[Opening RECORDS FOR THIS EXERCISE section]
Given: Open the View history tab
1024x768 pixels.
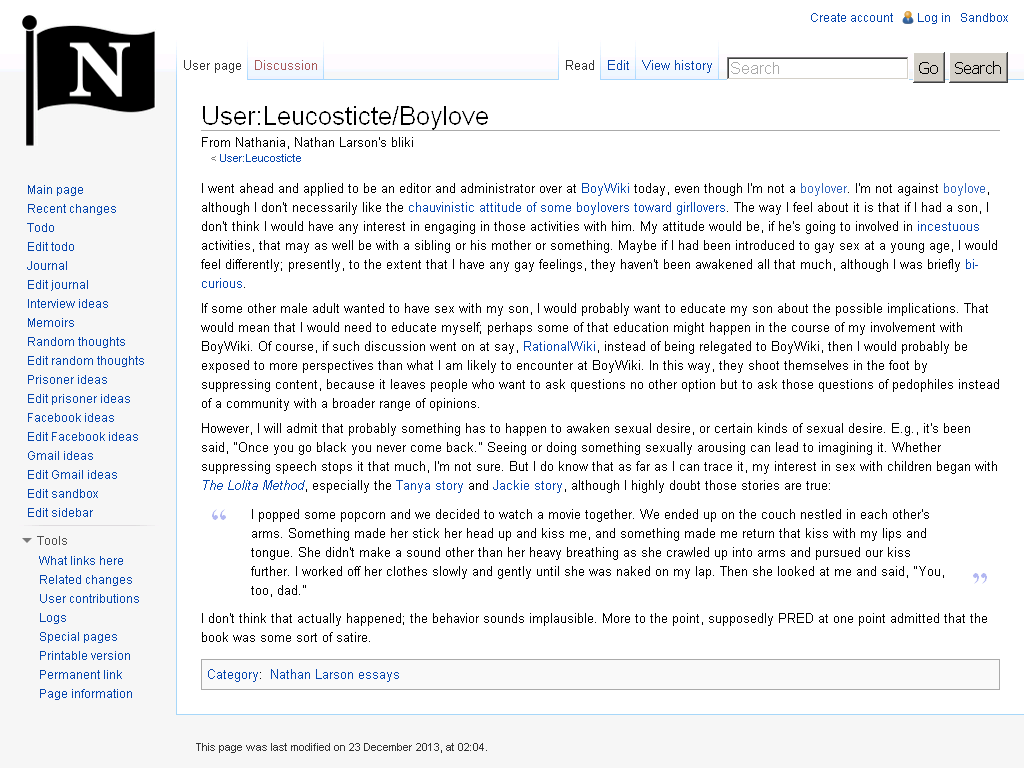Looking at the screenshot, I should [677, 65].
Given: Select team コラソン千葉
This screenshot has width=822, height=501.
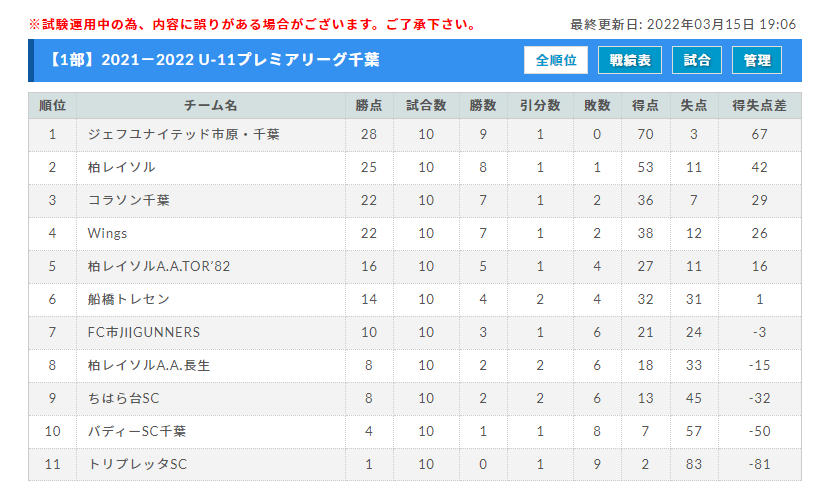Looking at the screenshot, I should tap(128, 200).
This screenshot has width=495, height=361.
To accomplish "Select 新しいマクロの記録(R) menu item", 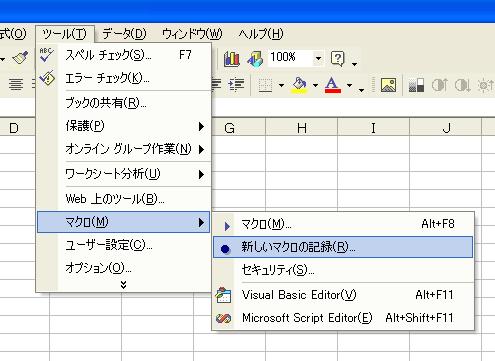I will point(343,247).
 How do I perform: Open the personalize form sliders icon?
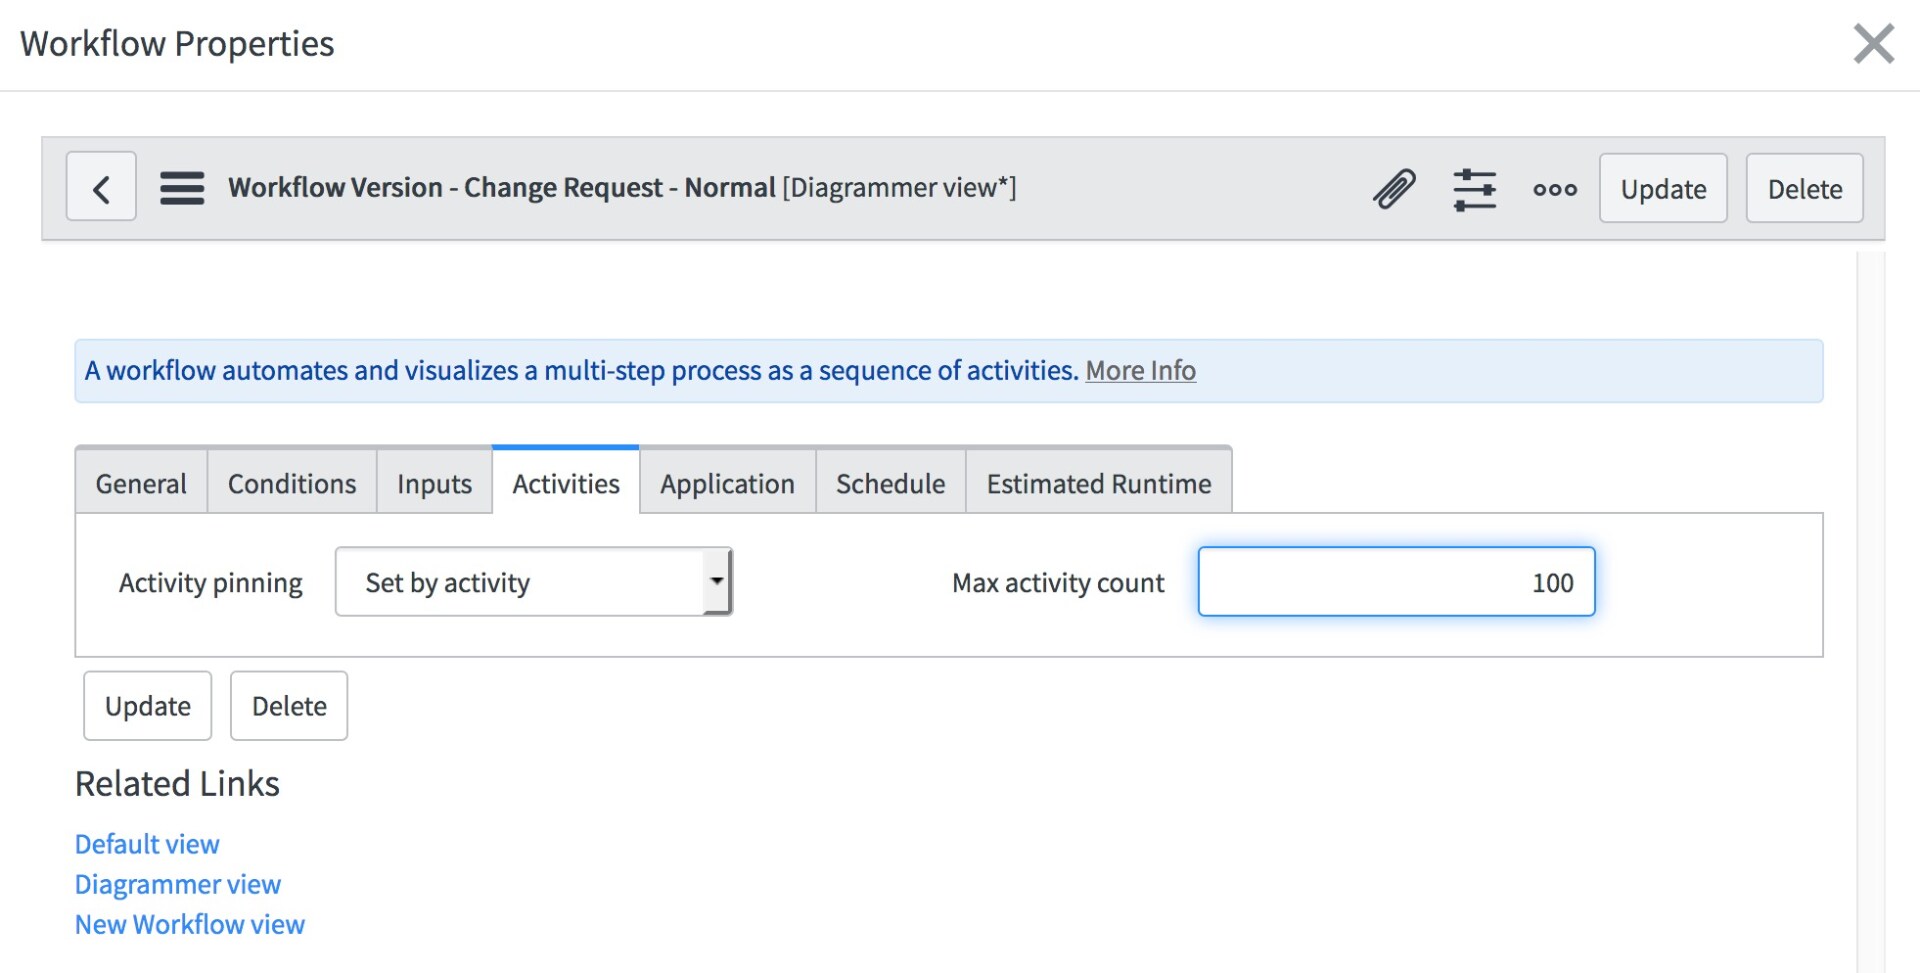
[Closing RECORDS FOR THIS EXERCISE section]
*YOUR OBJECTIVE*
Show every line of the records above that contains the word "Given".

*WRITTEN RESPONSE*
Given: Open the View history tab
Given: Select team コラソン千葉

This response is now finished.